--- Prompt ---
Check every line below for the word "computer" and copy the ones that have it.

--- Information shown ---
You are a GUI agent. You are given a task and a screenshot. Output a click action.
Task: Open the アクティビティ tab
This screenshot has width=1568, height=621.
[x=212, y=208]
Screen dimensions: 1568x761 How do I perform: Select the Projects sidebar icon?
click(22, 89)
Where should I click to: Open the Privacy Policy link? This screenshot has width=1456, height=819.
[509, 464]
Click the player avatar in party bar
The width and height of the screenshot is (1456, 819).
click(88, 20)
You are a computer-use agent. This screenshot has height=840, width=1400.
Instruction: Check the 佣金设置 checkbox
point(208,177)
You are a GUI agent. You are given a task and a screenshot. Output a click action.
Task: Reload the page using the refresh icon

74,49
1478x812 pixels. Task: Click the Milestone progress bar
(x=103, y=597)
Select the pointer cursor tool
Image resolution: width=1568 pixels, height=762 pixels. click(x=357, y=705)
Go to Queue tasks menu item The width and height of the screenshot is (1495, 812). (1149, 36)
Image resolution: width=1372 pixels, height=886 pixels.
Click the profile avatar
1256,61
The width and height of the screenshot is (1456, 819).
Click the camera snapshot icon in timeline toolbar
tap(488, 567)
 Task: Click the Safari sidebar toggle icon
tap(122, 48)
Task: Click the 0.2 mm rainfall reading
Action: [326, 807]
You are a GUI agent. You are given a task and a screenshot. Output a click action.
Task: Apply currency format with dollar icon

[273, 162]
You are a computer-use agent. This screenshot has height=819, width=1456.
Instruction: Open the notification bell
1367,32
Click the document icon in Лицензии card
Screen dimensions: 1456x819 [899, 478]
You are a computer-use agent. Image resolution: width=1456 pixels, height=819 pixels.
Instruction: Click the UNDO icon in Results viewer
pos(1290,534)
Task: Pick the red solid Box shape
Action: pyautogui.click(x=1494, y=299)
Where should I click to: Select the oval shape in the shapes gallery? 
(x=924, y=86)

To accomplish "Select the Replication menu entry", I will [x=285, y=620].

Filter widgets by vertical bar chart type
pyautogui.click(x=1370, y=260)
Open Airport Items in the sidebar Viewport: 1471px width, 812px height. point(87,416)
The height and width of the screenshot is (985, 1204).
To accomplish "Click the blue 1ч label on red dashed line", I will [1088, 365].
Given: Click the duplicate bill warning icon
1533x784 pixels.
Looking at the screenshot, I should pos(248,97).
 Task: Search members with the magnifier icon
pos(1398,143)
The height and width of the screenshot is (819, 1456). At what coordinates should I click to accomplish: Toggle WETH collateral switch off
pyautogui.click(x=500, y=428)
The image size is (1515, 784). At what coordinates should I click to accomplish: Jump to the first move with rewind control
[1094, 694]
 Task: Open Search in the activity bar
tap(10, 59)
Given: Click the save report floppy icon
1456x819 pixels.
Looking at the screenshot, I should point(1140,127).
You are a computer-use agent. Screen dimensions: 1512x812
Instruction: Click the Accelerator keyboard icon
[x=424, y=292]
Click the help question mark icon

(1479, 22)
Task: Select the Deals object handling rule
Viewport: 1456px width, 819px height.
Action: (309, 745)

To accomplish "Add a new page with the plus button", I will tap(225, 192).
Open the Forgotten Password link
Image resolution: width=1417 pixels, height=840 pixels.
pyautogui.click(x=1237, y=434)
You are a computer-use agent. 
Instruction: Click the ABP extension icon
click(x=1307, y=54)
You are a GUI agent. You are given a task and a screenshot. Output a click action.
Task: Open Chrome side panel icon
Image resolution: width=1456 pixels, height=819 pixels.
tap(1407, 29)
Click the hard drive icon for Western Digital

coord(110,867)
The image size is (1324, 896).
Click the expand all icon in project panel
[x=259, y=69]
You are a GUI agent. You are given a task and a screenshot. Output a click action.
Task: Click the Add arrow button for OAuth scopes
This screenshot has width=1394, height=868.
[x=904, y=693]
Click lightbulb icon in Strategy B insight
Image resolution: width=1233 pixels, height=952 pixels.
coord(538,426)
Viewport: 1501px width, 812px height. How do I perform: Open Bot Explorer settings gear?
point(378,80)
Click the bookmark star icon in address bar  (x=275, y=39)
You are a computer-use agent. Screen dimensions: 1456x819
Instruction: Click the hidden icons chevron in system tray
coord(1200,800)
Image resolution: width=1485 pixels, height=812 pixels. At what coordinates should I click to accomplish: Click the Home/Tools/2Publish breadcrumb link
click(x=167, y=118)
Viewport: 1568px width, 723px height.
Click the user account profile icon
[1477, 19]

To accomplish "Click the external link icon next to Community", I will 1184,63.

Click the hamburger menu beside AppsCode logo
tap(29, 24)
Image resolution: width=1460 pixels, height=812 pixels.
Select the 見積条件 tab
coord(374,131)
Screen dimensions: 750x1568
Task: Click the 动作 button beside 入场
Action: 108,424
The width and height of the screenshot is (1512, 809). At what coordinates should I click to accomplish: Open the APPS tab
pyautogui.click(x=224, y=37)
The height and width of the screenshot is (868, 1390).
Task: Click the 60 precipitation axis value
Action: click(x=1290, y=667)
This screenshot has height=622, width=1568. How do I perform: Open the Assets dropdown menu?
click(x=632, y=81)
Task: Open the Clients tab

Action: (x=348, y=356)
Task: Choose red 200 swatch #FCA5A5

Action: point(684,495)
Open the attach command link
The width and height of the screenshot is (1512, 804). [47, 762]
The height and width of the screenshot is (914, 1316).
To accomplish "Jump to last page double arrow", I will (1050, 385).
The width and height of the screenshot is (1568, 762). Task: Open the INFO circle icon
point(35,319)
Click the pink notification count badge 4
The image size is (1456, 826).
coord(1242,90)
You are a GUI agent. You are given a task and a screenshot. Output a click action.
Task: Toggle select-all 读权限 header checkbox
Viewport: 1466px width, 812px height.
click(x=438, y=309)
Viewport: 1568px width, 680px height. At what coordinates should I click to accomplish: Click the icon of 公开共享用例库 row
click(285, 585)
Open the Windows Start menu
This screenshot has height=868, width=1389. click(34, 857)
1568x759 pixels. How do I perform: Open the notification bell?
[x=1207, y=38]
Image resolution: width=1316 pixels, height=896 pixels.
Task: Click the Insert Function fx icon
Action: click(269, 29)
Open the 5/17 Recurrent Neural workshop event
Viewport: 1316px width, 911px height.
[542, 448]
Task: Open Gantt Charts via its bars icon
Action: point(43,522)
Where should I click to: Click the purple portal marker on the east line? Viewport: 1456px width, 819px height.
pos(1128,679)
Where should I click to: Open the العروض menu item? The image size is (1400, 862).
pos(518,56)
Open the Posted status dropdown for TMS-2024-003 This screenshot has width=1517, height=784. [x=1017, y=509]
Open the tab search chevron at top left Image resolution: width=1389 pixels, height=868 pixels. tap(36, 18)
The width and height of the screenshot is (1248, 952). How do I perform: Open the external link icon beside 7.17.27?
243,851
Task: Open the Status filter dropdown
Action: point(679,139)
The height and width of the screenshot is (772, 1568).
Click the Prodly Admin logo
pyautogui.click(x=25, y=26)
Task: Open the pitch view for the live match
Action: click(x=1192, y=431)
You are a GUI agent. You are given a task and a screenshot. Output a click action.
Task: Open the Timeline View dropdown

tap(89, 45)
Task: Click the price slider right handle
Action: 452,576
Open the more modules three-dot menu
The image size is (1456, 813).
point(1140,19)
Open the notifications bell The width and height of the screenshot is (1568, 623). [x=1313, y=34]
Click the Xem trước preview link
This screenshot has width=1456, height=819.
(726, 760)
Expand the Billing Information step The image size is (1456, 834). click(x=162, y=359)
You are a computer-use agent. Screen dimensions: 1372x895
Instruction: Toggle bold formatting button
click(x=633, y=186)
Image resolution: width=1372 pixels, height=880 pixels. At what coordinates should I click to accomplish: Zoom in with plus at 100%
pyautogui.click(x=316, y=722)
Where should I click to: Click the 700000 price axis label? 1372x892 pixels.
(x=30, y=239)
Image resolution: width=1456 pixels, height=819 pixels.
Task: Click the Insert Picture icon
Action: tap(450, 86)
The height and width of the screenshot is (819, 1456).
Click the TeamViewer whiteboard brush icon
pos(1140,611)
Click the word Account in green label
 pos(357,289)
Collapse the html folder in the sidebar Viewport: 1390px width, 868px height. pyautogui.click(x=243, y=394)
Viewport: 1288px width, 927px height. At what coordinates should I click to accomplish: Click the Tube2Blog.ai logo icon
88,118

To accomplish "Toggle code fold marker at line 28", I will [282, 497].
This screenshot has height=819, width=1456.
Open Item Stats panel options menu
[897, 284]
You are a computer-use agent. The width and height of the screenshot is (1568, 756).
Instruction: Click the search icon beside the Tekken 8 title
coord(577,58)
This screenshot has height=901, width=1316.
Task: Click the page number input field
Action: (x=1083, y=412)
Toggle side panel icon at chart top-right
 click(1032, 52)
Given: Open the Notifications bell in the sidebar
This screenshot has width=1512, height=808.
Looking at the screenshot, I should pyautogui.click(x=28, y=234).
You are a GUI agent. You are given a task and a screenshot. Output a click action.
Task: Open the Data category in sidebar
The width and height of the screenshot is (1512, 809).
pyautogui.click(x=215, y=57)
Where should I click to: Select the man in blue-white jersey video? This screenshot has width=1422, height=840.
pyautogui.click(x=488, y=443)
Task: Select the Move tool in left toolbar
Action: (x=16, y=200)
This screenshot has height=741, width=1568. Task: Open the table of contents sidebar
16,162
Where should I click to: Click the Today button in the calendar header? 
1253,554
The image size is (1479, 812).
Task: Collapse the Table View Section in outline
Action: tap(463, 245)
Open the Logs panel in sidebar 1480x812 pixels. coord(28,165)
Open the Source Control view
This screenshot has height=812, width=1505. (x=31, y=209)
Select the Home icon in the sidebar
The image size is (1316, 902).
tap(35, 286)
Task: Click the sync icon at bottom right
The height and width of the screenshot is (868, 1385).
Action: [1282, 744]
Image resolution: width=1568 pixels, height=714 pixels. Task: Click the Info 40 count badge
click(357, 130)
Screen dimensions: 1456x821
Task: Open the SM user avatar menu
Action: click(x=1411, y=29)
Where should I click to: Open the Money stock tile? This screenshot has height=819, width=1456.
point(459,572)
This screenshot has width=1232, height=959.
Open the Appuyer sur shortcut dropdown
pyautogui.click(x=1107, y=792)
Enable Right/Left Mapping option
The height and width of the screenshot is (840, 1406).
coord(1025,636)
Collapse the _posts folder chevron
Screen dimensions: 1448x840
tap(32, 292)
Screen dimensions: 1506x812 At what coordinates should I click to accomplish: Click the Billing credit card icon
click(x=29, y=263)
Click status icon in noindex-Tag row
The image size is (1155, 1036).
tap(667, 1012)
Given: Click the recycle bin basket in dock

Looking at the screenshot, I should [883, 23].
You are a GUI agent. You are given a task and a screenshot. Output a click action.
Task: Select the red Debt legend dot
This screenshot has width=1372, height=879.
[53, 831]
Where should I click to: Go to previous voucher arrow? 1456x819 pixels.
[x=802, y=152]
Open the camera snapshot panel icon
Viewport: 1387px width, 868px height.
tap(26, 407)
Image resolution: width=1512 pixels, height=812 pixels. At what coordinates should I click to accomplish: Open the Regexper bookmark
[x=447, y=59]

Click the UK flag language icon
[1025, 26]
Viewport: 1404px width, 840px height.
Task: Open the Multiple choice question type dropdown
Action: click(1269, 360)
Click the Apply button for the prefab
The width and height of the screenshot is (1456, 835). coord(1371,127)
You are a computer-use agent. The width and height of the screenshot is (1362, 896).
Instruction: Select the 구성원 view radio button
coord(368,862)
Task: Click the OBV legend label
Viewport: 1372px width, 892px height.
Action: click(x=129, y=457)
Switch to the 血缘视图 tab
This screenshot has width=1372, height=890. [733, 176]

--- Exercise response ---
You are a computer-use agent. This screenshot has height=840, width=1400.
You are a computer-use agent. This screenshot has height=819, width=1456.
You are a computer-use agent. Image resolution: width=1456 pixels, height=819 pixels.
You are a computer-use agent. Screen dimensions: 1512x812
You are a computer-use agent. 
You are a computer-use agent. Screen dimensions: 1456x819
You are a computer-use agent. Screen dimensions: 1372x895
You are a computer-use agent. The width and height of the screenshot is (1568, 756).
You are a computer-use agent. The width and height of the screenshot is (1362, 896).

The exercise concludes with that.